Saved data entries
....................

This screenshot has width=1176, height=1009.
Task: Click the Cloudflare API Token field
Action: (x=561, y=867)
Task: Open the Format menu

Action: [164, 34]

....................

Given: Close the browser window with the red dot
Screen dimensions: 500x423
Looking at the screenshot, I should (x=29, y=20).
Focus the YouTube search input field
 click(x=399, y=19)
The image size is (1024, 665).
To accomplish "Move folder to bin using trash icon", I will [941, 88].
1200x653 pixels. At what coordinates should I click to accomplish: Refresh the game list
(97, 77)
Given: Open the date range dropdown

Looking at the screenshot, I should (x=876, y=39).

....................

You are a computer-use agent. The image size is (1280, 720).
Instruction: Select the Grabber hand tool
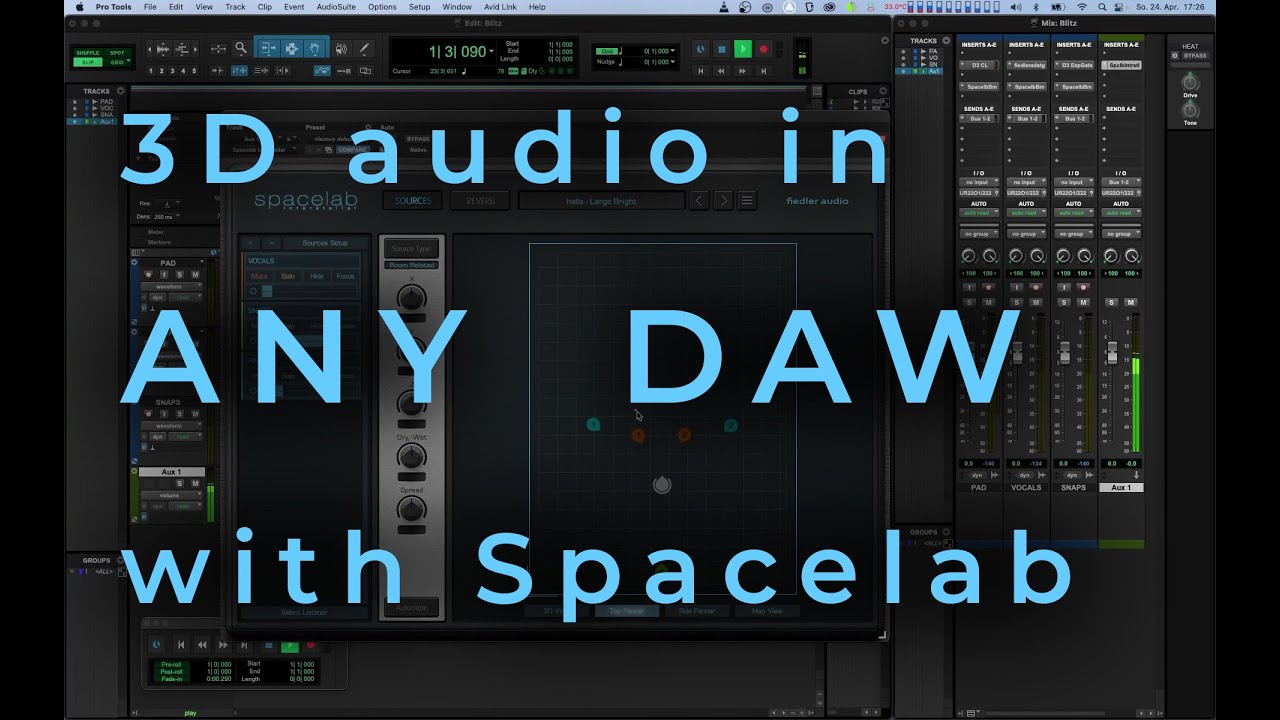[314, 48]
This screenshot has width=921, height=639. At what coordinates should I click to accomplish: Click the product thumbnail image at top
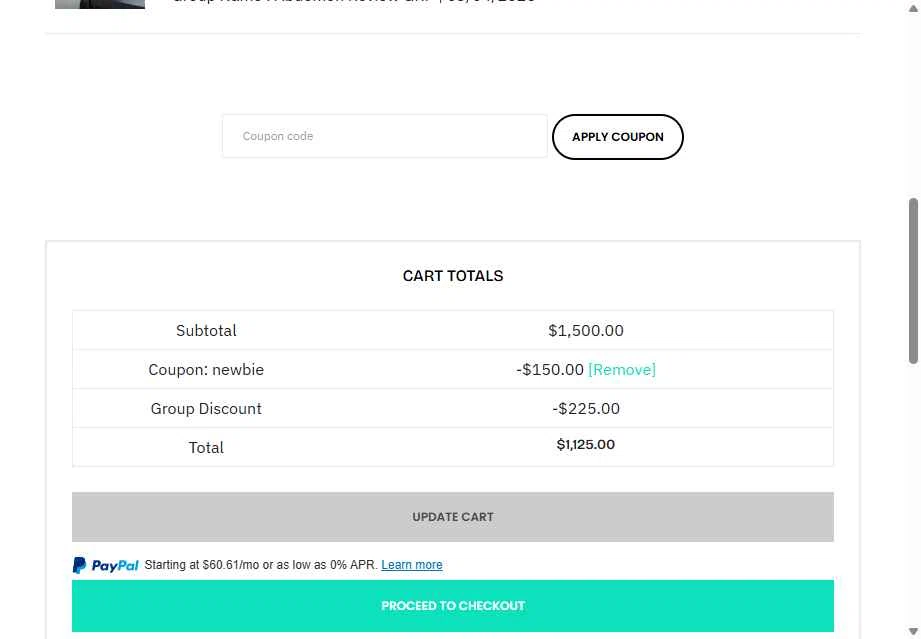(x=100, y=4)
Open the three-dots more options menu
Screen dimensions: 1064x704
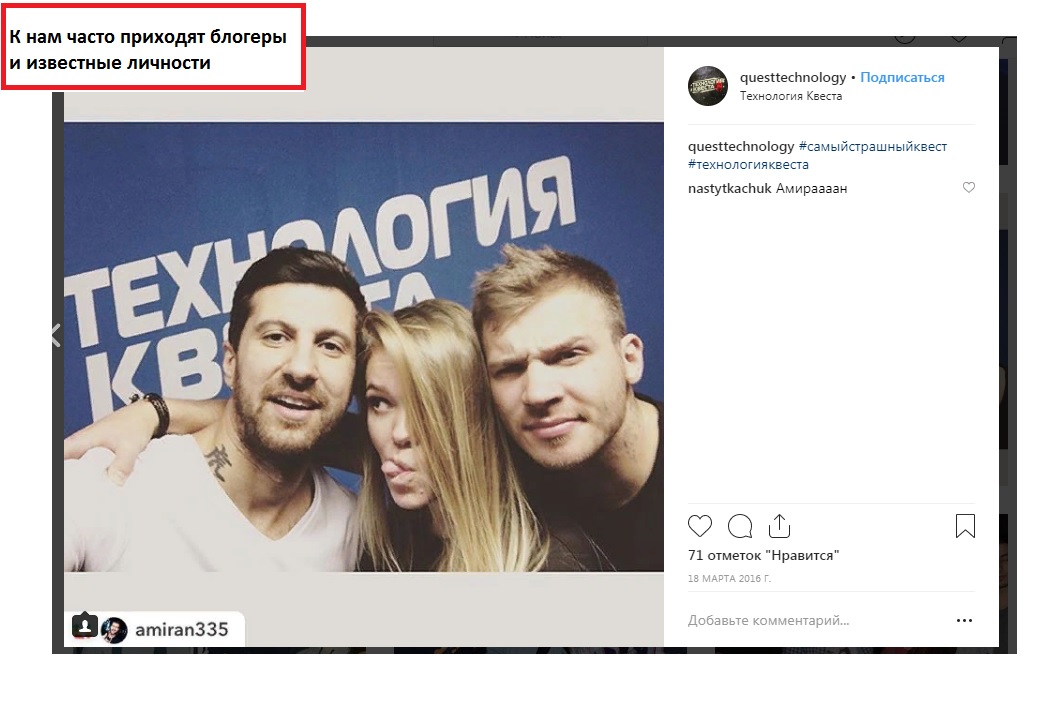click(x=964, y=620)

....................

• **Exercise details**: Starting from the records above, filter out all lines except those containing the word "size".

• **Answer for this exercise**:
The image size is (1024, 665).
You are a computer-use agent. The image size is (1280, 720).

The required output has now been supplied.